List of tasks
1. In the function-estimation passage below, what does y denote?
2. Write a continuation of the function-estimation passage below, starting immediately after equation (1).

Formally, let y denote a random response variable and $\mathbf{x}$ a set of input or predictor variables $\mathbf{x}=(x_1,x_2,\dots ,x_n)$. Using a training sample ${(y,\mathbf{x})}_{i=1}^N$ of known $(y,\mathbf{x})$-values, the goal is to obtain an estimate of the approximation $\widehat{F}\left(\mathbf{x}\right)$ of the function $F^{*}\left(\mathbf{x}\right)$ mapping the unknown functional dependence $\mathbf{x}\stackrel{F}{\to }y$, that minimises the expected value of some specified loss function $\mathcal{L}(y,F(\mathbf{x}),\mathbf{w})$ over the joint distribution of all $(y,\mathbf{x})$-values,

$$F^{*}=\underset{F}{argmin}{E}_x\left[E_y\left(\mathcal{L}(y,F(\mathbf{x}),\mathbf{w}\right)\right],$$

(1)

Provided material

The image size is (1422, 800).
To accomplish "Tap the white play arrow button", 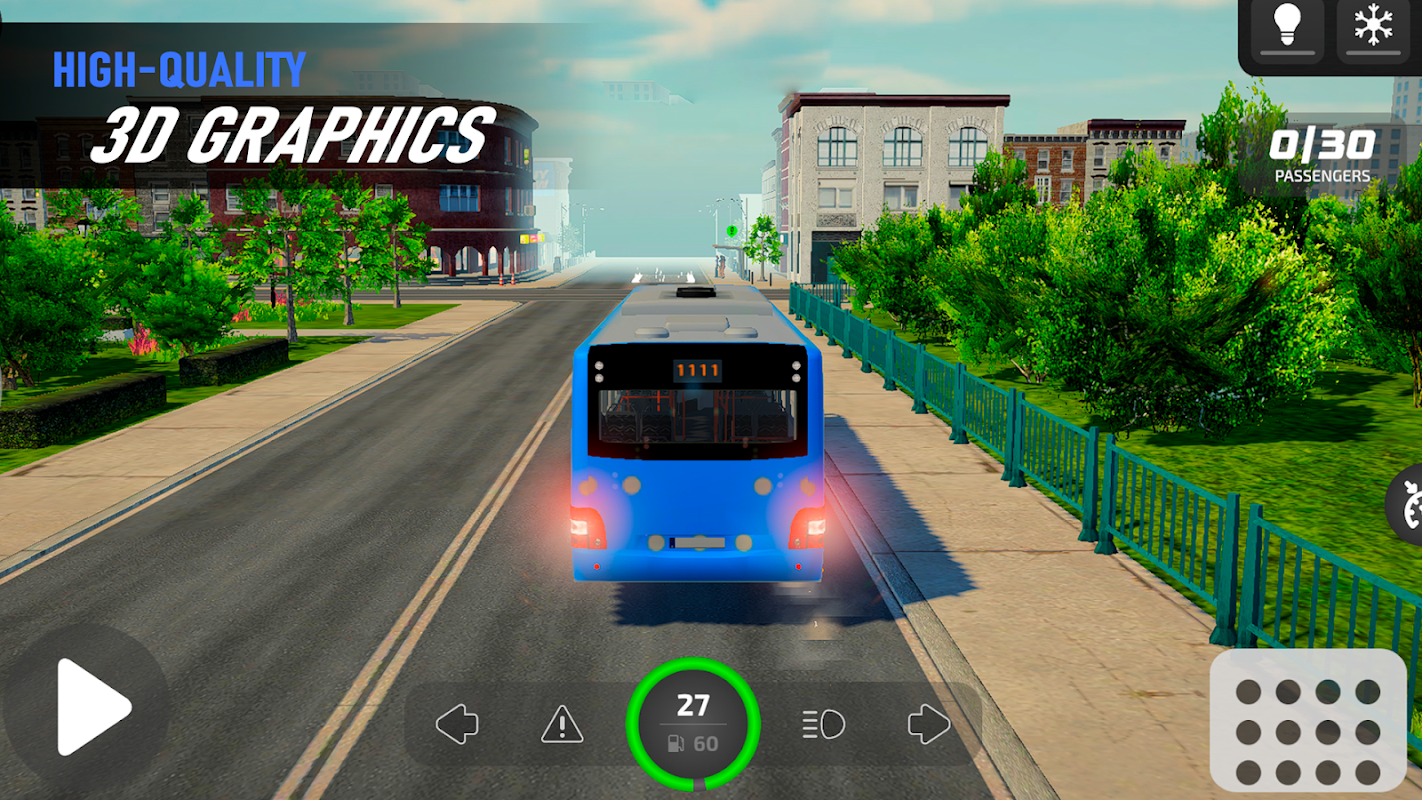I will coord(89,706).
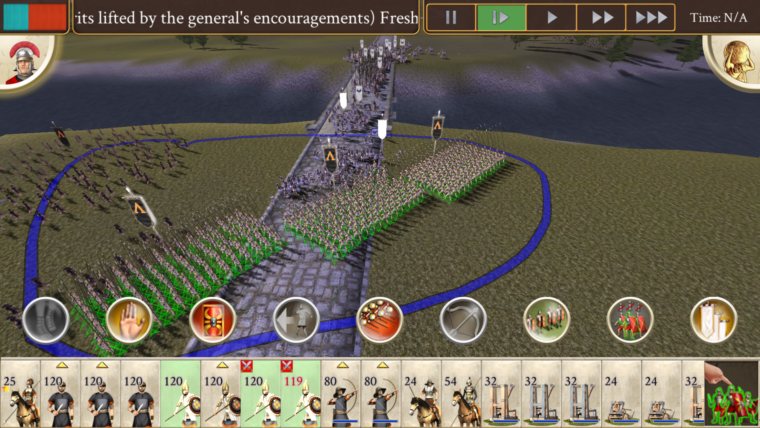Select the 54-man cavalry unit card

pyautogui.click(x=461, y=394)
--
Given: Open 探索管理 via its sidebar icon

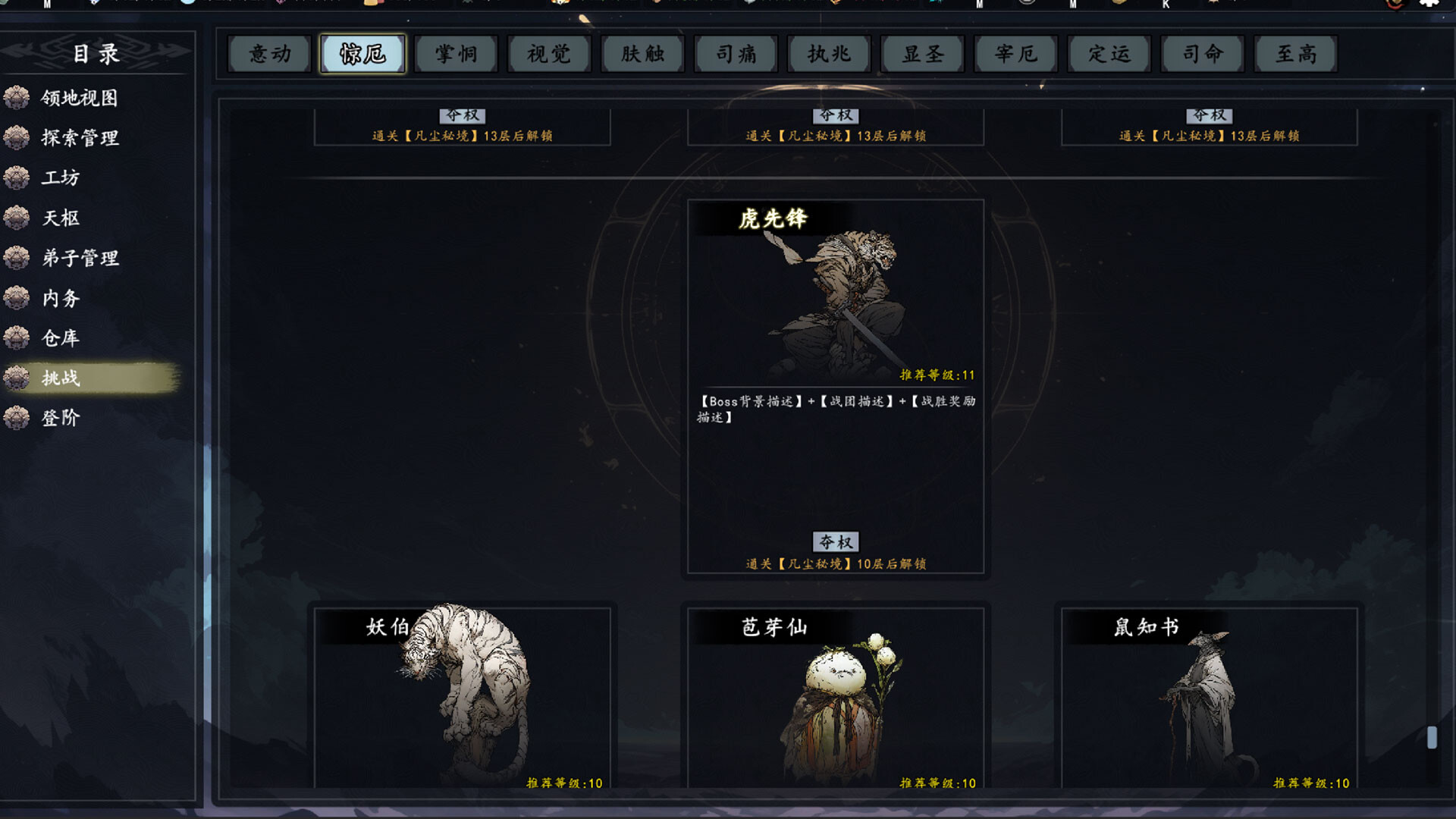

Answers for this exercise
1. A random response variable.

2.
possibly complemented by a weights function $\mathbf{w}=(w_1,w_2,\dots ,w_n)$. For instance, for claim frequency modelling, the weight is the exposure to risk, typically the number of policy years, and the response variable is the number of claims divided by $\mathbf{w}$. In claim severity modelling exercises, the weight is the number of claims, with the average claim size (claims cost divided by the number of claims) as the response variable.

To make the estimation problem tractable, a common procedure is to restrict the function search space to a member of a parametric family of functions $F(\mathbf{x},\mathbf{\theta })$, where $\mathbf{\theta }=({\theta }_1,{\theta }_2,\dots )$ is a finite set of parameters whose joint values identify the individual learners. Following Friedman (2001), in this paper, we focus on a class of additive expansions of the form

$$F\left(\mathbf{x},{\{{\beta }_m,{\mathbf{a}}_m\}}_{i=1}^M\right)=\sum _{m=1}^M{\beta }_{m}h(x,{\mathbf{a}}_m),$$

(2)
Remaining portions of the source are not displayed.